Please rewrite the material below, changing every instance of "In order to click on" to "To click on" and leaving everything else unchanged.

##### SUPPLIED RECORDS

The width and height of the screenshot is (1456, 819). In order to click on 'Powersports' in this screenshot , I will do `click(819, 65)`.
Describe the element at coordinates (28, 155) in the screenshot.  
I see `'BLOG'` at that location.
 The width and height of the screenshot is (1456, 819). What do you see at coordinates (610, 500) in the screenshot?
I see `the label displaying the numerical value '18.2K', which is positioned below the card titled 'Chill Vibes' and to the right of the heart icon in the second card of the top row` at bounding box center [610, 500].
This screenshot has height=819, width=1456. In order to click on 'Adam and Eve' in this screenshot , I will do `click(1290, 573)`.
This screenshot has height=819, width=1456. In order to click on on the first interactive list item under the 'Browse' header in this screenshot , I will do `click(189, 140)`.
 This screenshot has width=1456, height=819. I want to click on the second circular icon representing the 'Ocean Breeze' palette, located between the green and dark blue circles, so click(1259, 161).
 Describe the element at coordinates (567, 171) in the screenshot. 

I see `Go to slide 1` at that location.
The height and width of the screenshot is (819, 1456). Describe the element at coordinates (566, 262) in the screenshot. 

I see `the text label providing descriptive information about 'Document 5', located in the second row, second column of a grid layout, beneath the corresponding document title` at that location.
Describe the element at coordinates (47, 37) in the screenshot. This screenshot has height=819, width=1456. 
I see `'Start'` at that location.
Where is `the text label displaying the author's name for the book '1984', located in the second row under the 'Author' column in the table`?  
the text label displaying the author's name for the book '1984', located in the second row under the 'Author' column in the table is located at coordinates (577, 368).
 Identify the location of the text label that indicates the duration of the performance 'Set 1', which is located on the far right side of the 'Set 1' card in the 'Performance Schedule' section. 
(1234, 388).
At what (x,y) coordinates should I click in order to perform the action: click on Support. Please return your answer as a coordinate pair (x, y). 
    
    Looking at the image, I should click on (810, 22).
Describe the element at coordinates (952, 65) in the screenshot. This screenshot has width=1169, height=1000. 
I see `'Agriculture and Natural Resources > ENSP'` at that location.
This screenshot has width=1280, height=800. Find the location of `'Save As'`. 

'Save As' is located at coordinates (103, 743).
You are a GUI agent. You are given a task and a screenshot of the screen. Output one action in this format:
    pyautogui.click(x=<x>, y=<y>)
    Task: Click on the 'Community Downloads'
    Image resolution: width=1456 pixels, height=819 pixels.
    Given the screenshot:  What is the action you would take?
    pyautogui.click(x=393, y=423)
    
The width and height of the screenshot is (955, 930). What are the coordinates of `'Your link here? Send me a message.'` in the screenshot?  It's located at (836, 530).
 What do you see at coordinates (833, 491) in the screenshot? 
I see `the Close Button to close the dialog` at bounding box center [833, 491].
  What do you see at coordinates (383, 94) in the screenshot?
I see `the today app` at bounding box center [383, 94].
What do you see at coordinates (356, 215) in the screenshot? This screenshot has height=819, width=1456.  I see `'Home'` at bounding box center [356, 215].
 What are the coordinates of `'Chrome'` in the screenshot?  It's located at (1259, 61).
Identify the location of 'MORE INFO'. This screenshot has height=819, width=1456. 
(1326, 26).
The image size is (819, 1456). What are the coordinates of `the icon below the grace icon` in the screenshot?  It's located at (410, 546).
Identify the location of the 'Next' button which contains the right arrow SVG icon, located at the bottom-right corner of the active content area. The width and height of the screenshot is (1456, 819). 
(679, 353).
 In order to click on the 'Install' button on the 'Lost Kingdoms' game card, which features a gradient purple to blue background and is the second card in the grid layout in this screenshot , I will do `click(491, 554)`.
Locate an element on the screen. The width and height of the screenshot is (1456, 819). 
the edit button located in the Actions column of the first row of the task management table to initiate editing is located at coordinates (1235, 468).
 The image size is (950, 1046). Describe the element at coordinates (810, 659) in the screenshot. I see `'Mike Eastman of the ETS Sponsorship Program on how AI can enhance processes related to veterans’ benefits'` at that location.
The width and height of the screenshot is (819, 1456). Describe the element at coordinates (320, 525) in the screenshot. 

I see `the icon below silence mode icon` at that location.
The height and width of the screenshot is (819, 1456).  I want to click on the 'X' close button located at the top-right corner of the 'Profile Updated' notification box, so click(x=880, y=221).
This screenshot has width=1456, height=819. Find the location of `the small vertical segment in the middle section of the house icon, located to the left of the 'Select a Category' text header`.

##########

* RESULT FOR THIS TASK
The width and height of the screenshot is (1456, 819). To click on 'Powersports' in this screenshot , I will do `click(819, 65)`.
Describe the element at coordinates (28, 155) in the screenshot.  
I see `'BLOG'` at that location.
 The width and height of the screenshot is (1456, 819). What do you see at coordinates (610, 500) in the screenshot?
I see `the label displaying the numerical value '18.2K', which is positioned below the card titled 'Chill Vibes' and to the right of the heart icon in the second card of the top row` at bounding box center [610, 500].
This screenshot has height=819, width=1456. To click on 'Adam and Eve' in this screenshot , I will do `click(1290, 573)`.
This screenshot has height=819, width=1456. To click on on the first interactive list item under the 'Browse' header in this screenshot , I will do `click(189, 140)`.
 This screenshot has width=1456, height=819. I want to click on the second circular icon representing the 'Ocean Breeze' palette, located between the green and dark blue circles, so click(1259, 161).
 Describe the element at coordinates (567, 171) in the screenshot. 

I see `Go to slide 1` at that location.
The height and width of the screenshot is (819, 1456). Describe the element at coordinates (566, 262) in the screenshot. 

I see `the text label providing descriptive information about 'Document 5', located in the second row, second column of a grid layout, beneath the corresponding document title` at that location.
Describe the element at coordinates (47, 37) in the screenshot. This screenshot has height=819, width=1456. 
I see `'Start'` at that location.
Where is `the text label displaying the author's name for the book '1984', located in the second row under the 'Author' column in the table`?  
the text label displaying the author's name for the book '1984', located in the second row under the 'Author' column in the table is located at coordinates (577, 368).
 Identify the location of the text label that indicates the duration of the performance 'Set 1', which is located on the far right side of the 'Set 1' card in the 'Performance Schedule' section. 
(1234, 388).
At what (x,y) coordinates should I click in order to perform the action: click on Support. Please return your answer as a coordinate pair (x, y). 
    
    Looking at the image, I should click on (810, 22).
Describe the element at coordinates (952, 65) in the screenshot. This screenshot has width=1169, height=1000. 
I see `'Agriculture and Natural Resources > ENSP'` at that location.
This screenshot has width=1280, height=800. Find the location of `'Save As'`. 

'Save As' is located at coordinates (103, 743).
You are a GUI agent. You are given a task and a screenshot of the screen. Output one action in this format:
    pyautogui.click(x=<x>, y=<y>)
    Task: Click on the 'Community Downloads'
    Image resolution: width=1456 pixels, height=819 pixels.
    Given the screenshot:  What is the action you would take?
    pyautogui.click(x=393, y=423)
    
The width and height of the screenshot is (955, 930). What are the coordinates of `'Your link here? Send me a message.'` in the screenshot?  It's located at (836, 530).
 What do you see at coordinates (833, 491) in the screenshot? 
I see `the Close Button to close the dialog` at bounding box center [833, 491].
  What do you see at coordinates (383, 94) in the screenshot?
I see `the today app` at bounding box center [383, 94].
What do you see at coordinates (356, 215) in the screenshot? This screenshot has height=819, width=1456.  I see `'Home'` at bounding box center [356, 215].
 What are the coordinates of `'Chrome'` in the screenshot?  It's located at (1259, 61).
Identify the location of 'MORE INFO'. This screenshot has height=819, width=1456. 
(1326, 26).
The image size is (819, 1456). What are the coordinates of `the icon below the grace icon` in the screenshot?  It's located at (410, 546).
Identify the location of the 'Next' button which contains the right arrow SVG icon, located at the bottom-right corner of the active content area. The width and height of the screenshot is (1456, 819). 
(679, 353).
 To click on the 'Install' button on the 'Lost Kingdoms' game card, which features a gradient purple to blue background and is the second card in the grid layout in this screenshot , I will do `click(491, 554)`.
Locate an element on the screen. The width and height of the screenshot is (1456, 819). 
the edit button located in the Actions column of the first row of the task management table to initiate editing is located at coordinates (1235, 468).
 The image size is (950, 1046). Describe the element at coordinates (810, 659) in the screenshot. I see `'Mike Eastman of the ETS Sponsorship Program on how AI can enhance processes related to veterans’ benefits'` at that location.
The width and height of the screenshot is (819, 1456). Describe the element at coordinates (320, 525) in the screenshot. 

I see `the icon below silence mode icon` at that location.
The height and width of the screenshot is (819, 1456).  I want to click on the 'X' close button located at the top-right corner of the 'Profile Updated' notification box, so click(x=880, y=221).
This screenshot has width=1456, height=819. Find the location of `the small vertical segment in the middle section of the house icon, located to the left of the 'Select a Category' text header`.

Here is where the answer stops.